Thursday, October 23, 2014

By Ben Scheelk, Program Associate

Volunteering in Costa Rica Part III

There is just something about playing with mud, which makes you feel primal. Rubbing big globs of greasy, coarse-grained earth batter in your hands, letting it ooze through your fingers as you squeeze it into an amorphous ball—just the thought of such a messy act seems verboten. Perhaps we can attribute some of that to childhood conditioning: scolding parents, always ruining new school clothes on the first day, and the nightly chore of having to scrub under dirt-encrusted fingernails until red and raw before eating dinner. Perhaps our guilty pleasure traces back to memories of bombarding siblings and the other neighborhood children with mud grenades. Maybe it was just indulging in too many mud pies.

For whatever reason it may feel forbidden, playing with mud certainly is liberating. It is a curious substance that, when generously applied, allows for personal rebellion against soap-addicted social conventions and white tablecloth norms—not to mention accidental itch-induced facial applications.

There was certainly a lot of mud to play with when our SEE Turtles group headed to LAST’s mangrove restoration project to volunteer with planting for a day.

The previous day’s dream-like experience of capturing, measuring, and tagging sea turtles was replaced with what felt like real hard work. It was hot, sticky, buggy (and did I mention muddy?). To add to the whole sordid affair, a very friendly little pooch smothered kisses on everyone as we sat in the dirt packing bags, our crusty brown hands unable to discourage his enthusiastic and adorable advances. But it felt good. Getting really dirty. Now this was volunteering. And we loved it.
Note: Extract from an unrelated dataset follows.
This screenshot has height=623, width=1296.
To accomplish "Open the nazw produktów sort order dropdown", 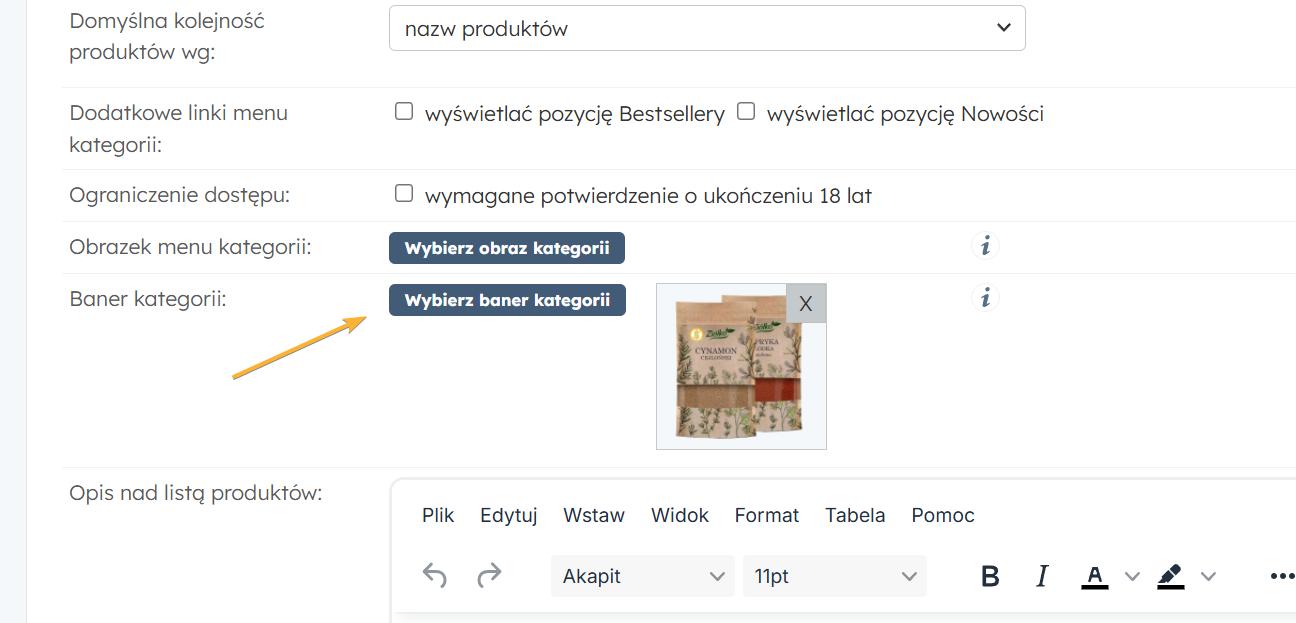I will pos(706,29).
Enough can’t be said about the importance of mangrove forests to maintaining a healthy, functioning coastal ecosystem. Not only do they serve as critical habitat for a wide variety of animals, but they also play a significant role in nutrient cycling, and act as nurseries for young fauna like fish, birds, and crustaceans. Mangroves are also the best form of shoreline protection. Their tangled roots and buttress trunks minimize erosion from waves and water movement, in addition to trapping sediments, which reduces the turbidity of coastal waters and maintains a stable shoreline.
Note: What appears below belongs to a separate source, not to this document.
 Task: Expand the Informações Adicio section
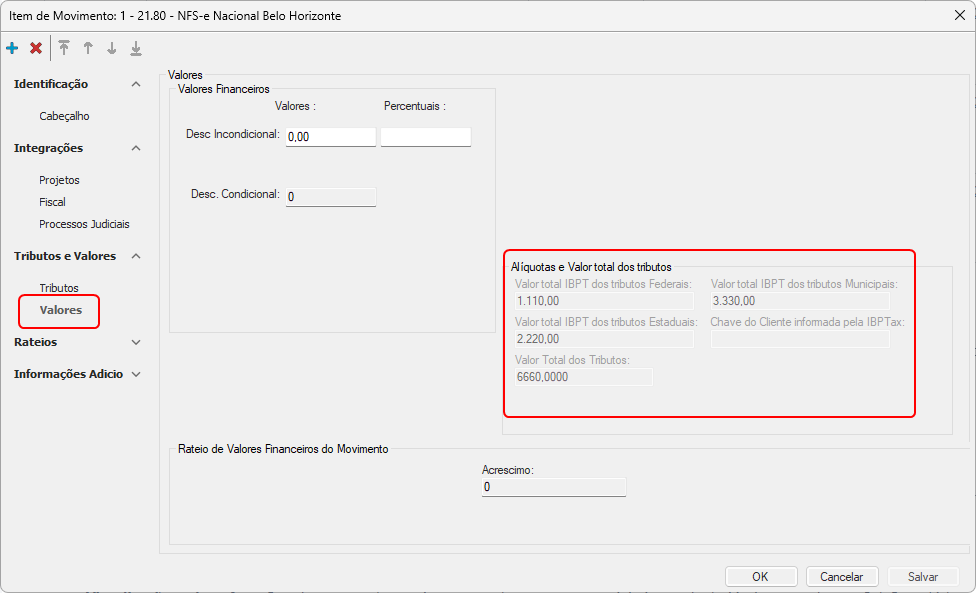(x=136, y=374)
Sea turtles, to the surprise of many biologists who once assumed they relied solely on coral reefs for feeding, have been found to spend a significant amount of time around mangroves foraging. Researchers from the Eastern Pacific Hawksbill Initiative, a project of The Ocean Foundation, have shown how hawksbill turtles sometimes nest in sandy patches of beach that exist in between mangroves, which underlines the importance of these ecosystems to preserving this iconic and endangered species.

Mangrove propagules

Yet, despite the many benefits mangrove wetlands provide, they are too-often the victims of coastal development. Bordering nearly three quarters of the margins of tropical coastlines around the world, mangrove forests have been destroyed at an alarming rate to make room for tourist resorts, shrimp farms, and industry. But humans are not the only threat. Natural disasters can also devastate mangrove forests, as was the case in Honduras when Hurricane Mitch wiped out 95% of all mangroves on Guanaja Island in 1998. Similar to the work we did with LAST in Gulfo Dulce, The Ocean Foundation’s fiscally sponsored project, Guanaja Mangrove Restoration Project, has replanted over 200,000 red mangroves propagules, with plans to plant the same number of white and black mangroves in the coming years to ensure forest diversity and resiliency.

Beyond the pivotal role mangrove wetlands serve in coastal ecosystems, they also have a part to play in combatting climate change. In addition to fortifying shorelines and minimizing the impacts of dangerous storm surges, the ability of mangrove forests to sequester large amounts of carbon dioxide has made them a very desirable carbon offset in the emerging “blue carbon” market. Researchers, including from The Ocean Foundation’s project, Blue Climate Solutions, are actively working with policymakers to design new strategies for implementing blue carbon offsets as part of an integrated plan to stabilize and eventually reduce the greenhouse gas emissions causing climate change.

While all of these are compelling reasons to preserve and restore mangrove wetlands, I must admit that what drew me most to this activity was not my noble intentions to save nature’s finest coastal ecosystem engineer, but rather I just really enjoyed playing in the mud.

I know, it’s childish, but nothing quite compares to the incredible feeling you get when you have the opportunity to go out in the field and connect in a real and visceral way with the work that has been, up until that time, something which lived only in your computer screen in 2-D.

The third dimension makes all the difference.

It’s the part that brings clarity. Inspiration. It leads to greater understanding of your organization’s mission—and what needs to be done to achieve it.

Spending the morning in the dirt packing bags with mud and planting mangrove seeds gave me that feeling. It was dirty. It was fun. It was even a little bit primeval. But, above all, it just felt real. And, if planting mangroves is a part of a winning global strategy to save our coasts and the planet, well, that’s just icing on the mud-cake.